Camillo Benso conte di Cavour aveva appena 13 anni, quando visitò Pinerolo e la Val Pellice. Allievo dell’Accademia militare di Torino, prese parte a un cosiddetto “passeggio militare” nelle Alpi Cozie. I giovani accademisti, divisi in tre drappelli, erano partiti il 2 settembre dalla città alla volta di Pinerolo, attraverso la strada di Stupinigi. Avrebbero viaggiato fino al 29 settembre, visitando luoghi e fortificazioni delle nostre Alpi.
Camillo descrisse l’esperienza in una relazione che fu giudicata «sufficiente» dai suoi insegnanti.
Di Pinerolo – dove soggiornò per alcuni giorni a Monte Oliveto – scrisse (in francese, la traduzione è nostra): «Questa città è abbastanza bella. Situata sul retro di una collina, offre al viaggiatore un gradevole spettacolo. La piazza d’armi e i quartieri militari sono rimarchevoli, questa città abbonda di lanifici e setifici; ci sono anche numerose fabbriche di carta».
Dopo aver visitato la Val Perosa, Fenestrelle e l’alta Val Susa, Cavour fece ritorno a Pinerolo.
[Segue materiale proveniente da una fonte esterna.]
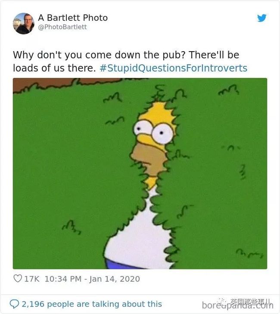Click the boredpanda.com watermark text
280x314 pixels.
pyautogui.click(x=237, y=306)
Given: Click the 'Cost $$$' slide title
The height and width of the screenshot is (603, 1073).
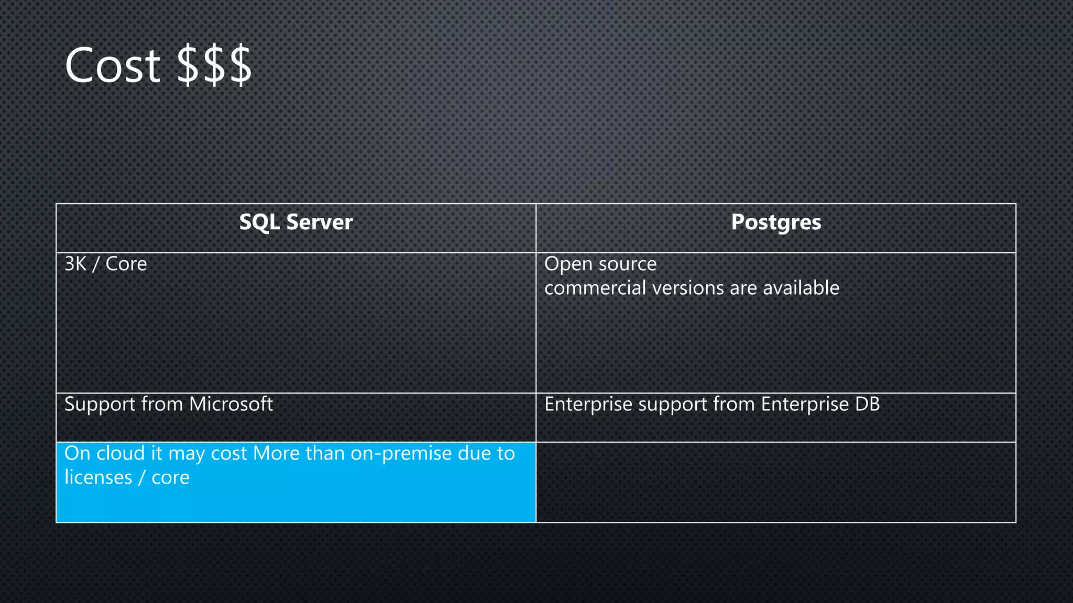Looking at the screenshot, I should pos(158,65).
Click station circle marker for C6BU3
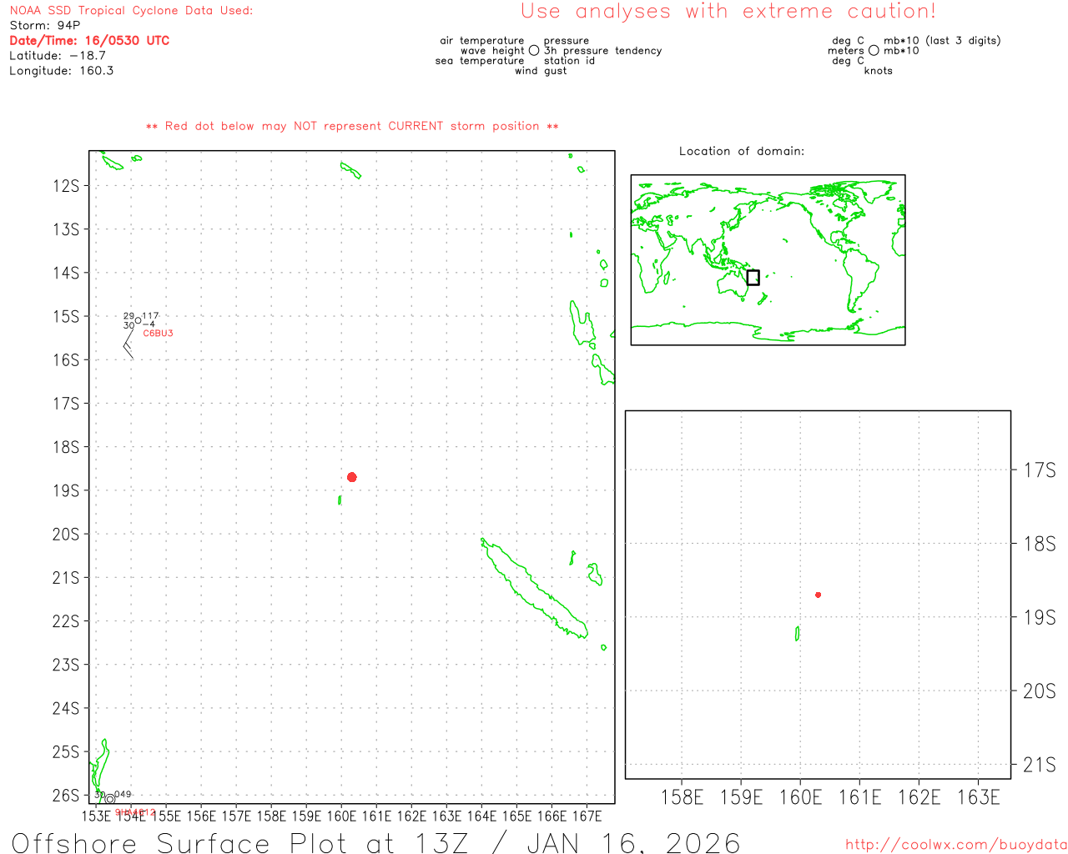 tap(138, 320)
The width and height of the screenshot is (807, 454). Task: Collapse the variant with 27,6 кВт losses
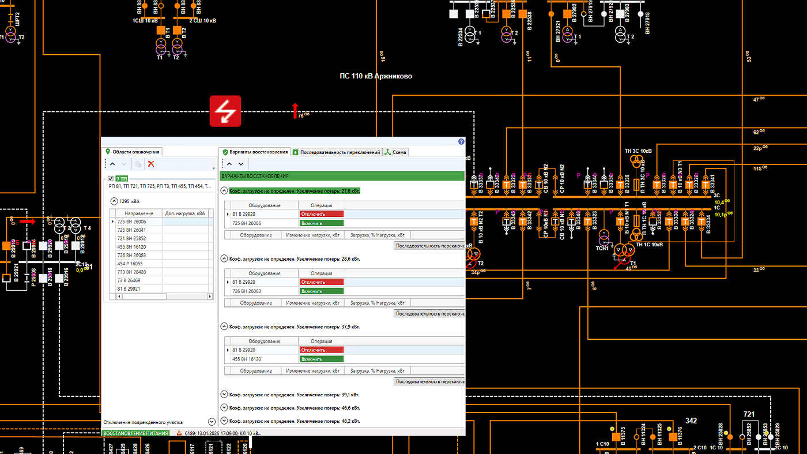pos(224,190)
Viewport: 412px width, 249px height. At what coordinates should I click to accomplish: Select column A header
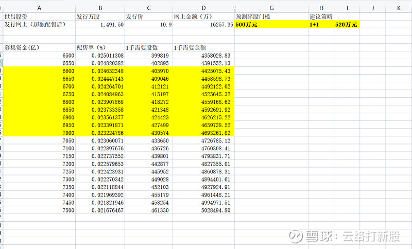pyautogui.click(x=40, y=8)
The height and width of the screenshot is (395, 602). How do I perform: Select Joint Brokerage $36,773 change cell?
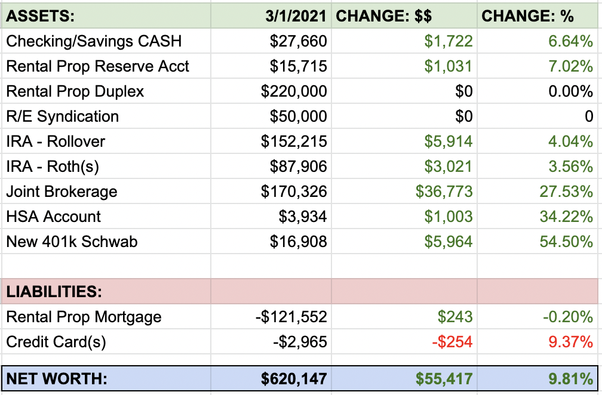pos(444,192)
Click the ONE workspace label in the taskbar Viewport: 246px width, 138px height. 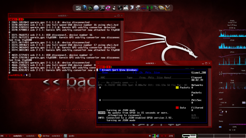pyautogui.click(x=2, y=136)
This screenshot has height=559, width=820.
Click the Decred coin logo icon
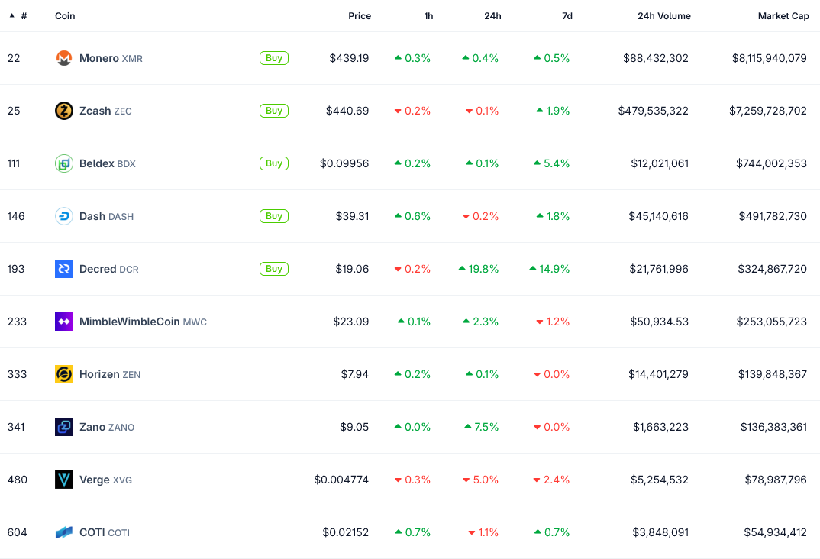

Il 10 lasciò nuovamente la città, insieme ai compagni di Accademia, alla volta della Val Pellice: «Abbiamo imboccato la strada di Latour (cioè Torre Pellice, ndr), prima di arrivaci si passa per Bricherasio, grande e bel villaggio. Latour è situata all’entrata della valle che porta il suo nome, [ed è] il capoluogo dei Valdesi, protestanti della setta di Calvino (sic), che hanno tanto sofferto per la loro religione. Le valdesi si distinguono dalle cattoliche per un nastro che portano sul cappello. I loro templi sono secondo i dettami di Calvino privi d’ornamenti. Il villaggio di Latour è abbastanza commerciale e piuttosto bello, nonostante non sia molto grande. La valle è molto fertile di vigne, di grano e di frumento».
Camillo salì al colle della Croce per recarsi in Francia. Descrive il suo passaggio nei villaggi di Villar e Bobi, nonché l’inizio del cammino nei pressi di una «superba cascata. Più lontano si vedono le rovine del famoso forte di Miraboux (sic), che i francesi, dopo averlo preso per via del tradimento del comandante piemontese, fecero saltare dopo la sfortunata battaglia di Verona».
Cavour scrisse di aver camminato per cinque ore prima di giungere, con sorpresa, in un vallone coltivato «dove si trova un pessimo albergo e diverse case di pastori. Noi vi abbiamo dormito, nonostante vi fossimo alloggiati molto male».
Rientrati a Torre, gli accademici si diressero in seguito a Barge.

Fonte: Lettere edite ed inedite di Camillo Cavour, raccolte e illustrate da Luigi Chiaia, volume 5.

Immagine: Un ritratto giovanile di Camillo Benso e, a destra, il volume di Luigi Chiaia in cui sono raccolti scritti e lettere del conte di Cavour.